Mir ist ein bisschen schlecht-ich komme gleich wieder // Temmis- Klinge EP Revue

Klar mag man Gemüse trinken und Obst essen, trainieren gehen und endlich mit dem rauchen aufhören. Dann mag man vielleicht auch noch sein Geld gut anlegen. Früh aufstehen und noch früher ins Bett gehen. Überhaupt das Bett machen. Totale Selbstoptimierung. Die Elon Musk Mentalität entwickeln.


Temmis ist nicht der Meinung, dass man das mag. Die in Tübingen geborene Band, hat nämlich ganz andere Prioritäten. In der neuen EP “Klinge“, möchte man sich eigentlich nur, so schlaflos wie möglich, verlieben und verletzen und am liebsten beides gleichzeitig. Bleib wach, in der Nacht!!, wird proklamiert. Eine Hymne des Doomer-Delirium. Ein Hilfeschrei an das Individuum, mit der Bitte, dass es nicht alleine bleibt.

 

Temmis, das sind Roman, Tizin, Alex und Emil, veröffentlichen “Klinge“ am 25.11.2022 und fallen damit, auditiv auch, dem November in die Arme. Ein kalter Sonnenaufgang, der sich durch Beton kämpft. ICE 579 trägt uns, wie eine Lokomotive, durch die hoffnungslosen Neuanfänge eines Break-Ups. Roman stellt die Sinnesfrage, und sieht und spürt gar nichts mehr. Alles ist taub. Kenn ich.


Auch in der Frontsingle Klinge, pochen Drums und Bass durchs Trommelfell. Ein blutgedränkter Liebesbrief. Das muss schließlich wehtuen, das mit der Liebe. Ein fieses Konzept. Wer sich das wohl ausgedacht hat? Alles auf eine andere Person zu setzen, das ist absurd und schrecklich schön. Wir möchten doch alle nur verstanden werden. Weg mit der Freiheit, die Liebe soll mich versklaven. Koste es eben, was es kosten mag. Und wie viel wir bereit sind, dafür auszugeben. Selbstwert und Gesundheit und mehr, dass man gar nicht mehr braucht, wenn man dann nur wenigstens Sie oder Ihn hat. Eine Klinge, bitte!! Das ist die tragische Wahrheit. 

Man braucht sie eben, denkt man. Die genauso Verlorenen, denkt Roman in Verloren wie ich (Pt.1).
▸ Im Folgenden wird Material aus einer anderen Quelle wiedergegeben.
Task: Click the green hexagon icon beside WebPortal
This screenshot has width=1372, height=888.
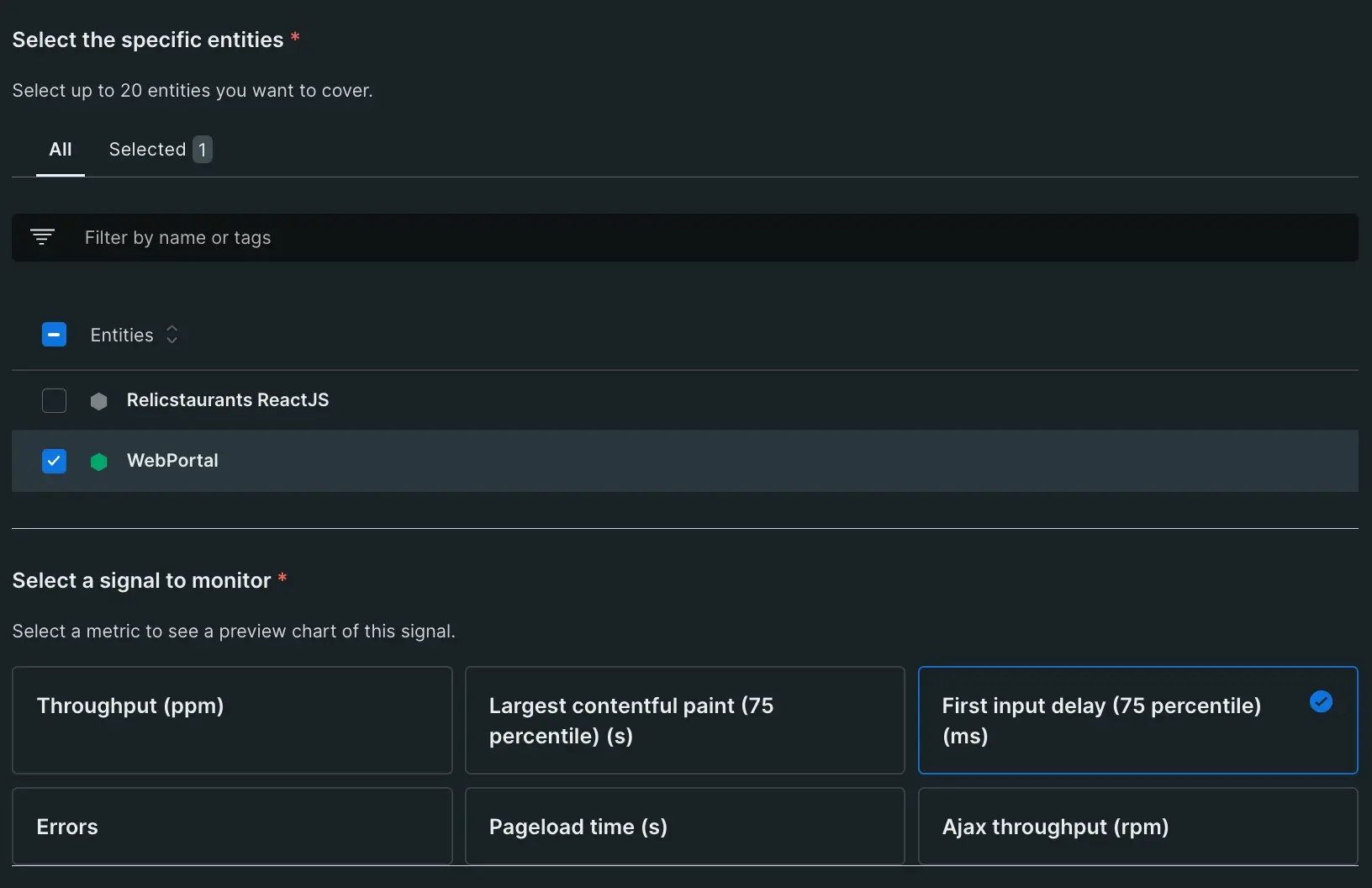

Er denkt wohl richtig, denkt man. Wir sind jung, wir müssen lieben, und zwar so viel bis einem schlecht wird. Liebesübel. Anders geht bestimmt auch gar nicht- denken wir mal. Und das ist auch gut so.


Die EP klingt wie die letzten Endorphine im Restalk. Hört sie euch also an. Ich empfehle dabei, ins Nichts zu schauen und loszurennen.